Throughout the Basin, grasslands are an important plant community found within wetland and floodplain environments. There are many species of native grasses (non-woody plants) that have evolved or adapted to the range of riverine environments within the Basin. Grasses vary widely in the way they look and grow, as well as in their seasonality and how they respond to flooding and drying; consequently there are different types of grasslands across the Basin.

Extensive tussock grasslands of Warrego grass, cane grass and curly Mitchell grass are found throughout the north and west of the Basin.

Tall grasslands of common reed (phragmites) are found throughout the Basin, particularly in the channels of lowland rivers, and occur extensively on floodplains of eastern rivers in the Basin.

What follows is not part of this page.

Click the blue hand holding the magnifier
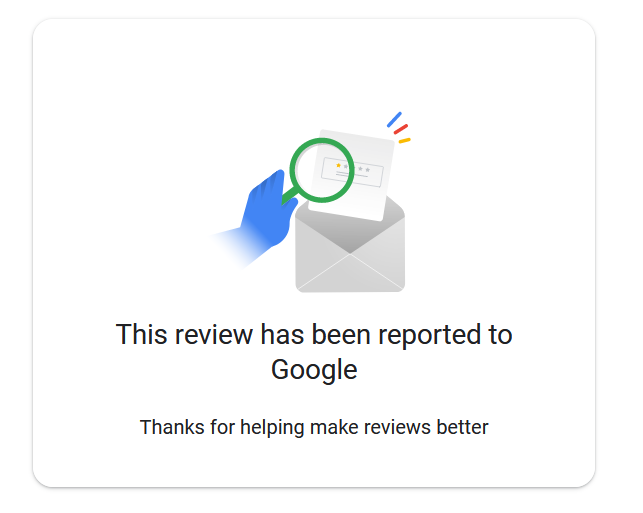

Mat-forming grasses occur on the heavy clays of riverbanks of most western rivers. Sometimes there are extensive grasslands of mat-forming grasses on individual rivers, such as water couch on the Gwydir floodplain and rat's tail couch on parts of the Murray and Darling floodplains.

Grasslands of spiny mudgrass, known as moira grass in Victoria, are significant in the Barmah–Millewa Forest on the River Murray.

Sedgelands and rushlands

An encroachment of giant rush at Moira Lake. Photo by Arthur Mostead.
An encroachment of giant rush at Moira Lake. Photo by Arthur Mostead.

Sedges and rushes are non-woody plants but a different type of plant to grasses. They occur in great density in areas where water is ponded, such as wetlands, depressions, floodplains and in rivers. These species may also grow in sparse populations with other plant species growing in between. The habitat requirements of different sedges and rushes are quite specific, and influence distribution of a species.

Some sedges and rushes, such as common spikerush, are naturally widespread and common though rarely establish across extensive areas.

Some species, such as cumbungi, have become widespread across the Basin encouraged by habitats created by changes in the river systems after European settlement.

The extent of sedgeland species palatable to stock, particularly tall spikerush, is reduced mainly to protected areas and to deeper water billabongs. Conversely, the extent of species that are not palatable to stock, or that favour regulated rivers, such as giant rush, is increasing.


Another major group of plants in water-dependent environments of the Basin are herbs. Like grasses, sedges and rushes, these are non-woody plants. They are diverse in their form and habitat requirements. Herblands develop in environments where water has receded after flooding, such as floodplains, riverine wetlands, river banks and shorelines of large lakes and wetlands.

A herbland may occur within another type of vegetation community such as a forest or wetland. Many herb species are short-lived opportunists that germinate and mature quickly and then set seed. Other species are longer-lived and can persist through different phases.

The critical components of water regime that define the suitability of an environment for a herb species are duration, timing and depth of a flood event.